__Exercise instructions__
Set the following entries down again exactly, line by line.

__Records for this task__

- - -

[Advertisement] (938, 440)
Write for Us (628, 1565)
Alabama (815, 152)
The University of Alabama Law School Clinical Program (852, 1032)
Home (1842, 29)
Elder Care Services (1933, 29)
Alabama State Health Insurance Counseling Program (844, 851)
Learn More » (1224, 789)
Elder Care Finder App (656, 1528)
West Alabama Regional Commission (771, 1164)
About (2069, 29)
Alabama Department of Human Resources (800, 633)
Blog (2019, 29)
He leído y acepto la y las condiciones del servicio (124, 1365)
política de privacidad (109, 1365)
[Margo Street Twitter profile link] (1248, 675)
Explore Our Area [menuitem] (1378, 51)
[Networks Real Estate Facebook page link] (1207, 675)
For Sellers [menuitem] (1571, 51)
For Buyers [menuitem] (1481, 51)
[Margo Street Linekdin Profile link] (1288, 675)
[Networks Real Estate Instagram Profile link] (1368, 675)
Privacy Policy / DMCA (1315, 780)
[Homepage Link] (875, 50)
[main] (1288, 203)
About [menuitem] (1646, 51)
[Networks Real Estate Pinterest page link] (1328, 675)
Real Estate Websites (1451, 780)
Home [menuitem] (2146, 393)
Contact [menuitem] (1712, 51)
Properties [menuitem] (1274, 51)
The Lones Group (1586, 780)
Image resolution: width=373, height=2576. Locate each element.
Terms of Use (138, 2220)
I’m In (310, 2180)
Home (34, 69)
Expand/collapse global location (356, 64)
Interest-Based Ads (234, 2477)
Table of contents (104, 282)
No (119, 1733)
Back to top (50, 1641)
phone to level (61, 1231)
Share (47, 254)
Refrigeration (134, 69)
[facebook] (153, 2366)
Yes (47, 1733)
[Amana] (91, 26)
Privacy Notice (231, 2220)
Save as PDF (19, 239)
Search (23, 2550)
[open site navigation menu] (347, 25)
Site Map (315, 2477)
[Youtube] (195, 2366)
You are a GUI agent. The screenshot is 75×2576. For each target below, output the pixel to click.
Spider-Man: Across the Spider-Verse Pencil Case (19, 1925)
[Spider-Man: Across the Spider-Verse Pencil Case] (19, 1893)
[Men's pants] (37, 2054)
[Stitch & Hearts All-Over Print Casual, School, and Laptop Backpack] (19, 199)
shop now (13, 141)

- - -

__Exercise output__
[Advertisement] (938, 440)
Write for Us (628, 1565)
Alabama (815, 152)
The University of Alabama Law School Clinical Program (852, 1032)
Home (1842, 29)
Elder Care Services (1933, 29)
Alabama State Health Insurance Counseling Program (844, 851)
Learn More » (1224, 789)
Elder Care Finder App (656, 1528)
West Alabama Regional Commission (771, 1164)
About (2069, 29)
Alabama Department of Human Resources (800, 633)
Blog (2019, 29)
He leído y acepto la y las condiciones del servicio (124, 1365)
política de privacidad (109, 1365)
[Margo Street Twitter profile link] (1248, 675)
Explore Our Area [menuitem] (1378, 51)
[Networks Real Estate Facebook page link] (1207, 675)
For Sellers [menuitem] (1571, 51)
For Buyers [menuitem] (1481, 51)
[Margo Street Linekdin Profile link] (1288, 675)
[Networks Real Estate Instagram Profile link] (1368, 675)
Privacy Policy / DMCA (1315, 780)
[Homepage Link] (875, 50)
[main] (1288, 203)
About [menuitem] (1646, 51)
[Networks Real Estate Pinterest page link] (1328, 675)
Real Estate Websites (1451, 780)
Home [menuitem] (2146, 393)
Contact [menuitem] (1712, 51)
Properties [menuitem] (1274, 51)
The Lones Group (1586, 780)
Image resolution: width=373, height=2576. Locate each element.
Terms of Use (138, 2220)
I’m In (310, 2180)
Home (34, 69)
Expand/collapse global location (356, 64)
Interest-Based Ads (234, 2477)
Table of contents (104, 282)
No (119, 1733)
Back to top (50, 1641)
phone to level (61, 1231)
Share (47, 254)
Refrigeration (134, 69)
[facebook] (153, 2366)
Yes (47, 1733)
[Amana] (91, 26)
Privacy Notice (231, 2220)
Save as PDF (19, 239)
Search (23, 2550)
[open site navigation menu] (347, 25)
Site Map (315, 2477)
[Youtube] (195, 2366)
You are a GUI agent. The screenshot is 75×2576. For each target below, output the pixel to click.
Spider-Man: Across the Spider-Verse Pencil Case (19, 1925)
[Spider-Man: Across the Spider-Verse Pencil Case] (19, 1893)
[Men's pants] (37, 2054)
[Stitch & Hearts All-Over Print Casual, School, and Laptop Backpack] (19, 199)
shop now (13, 141)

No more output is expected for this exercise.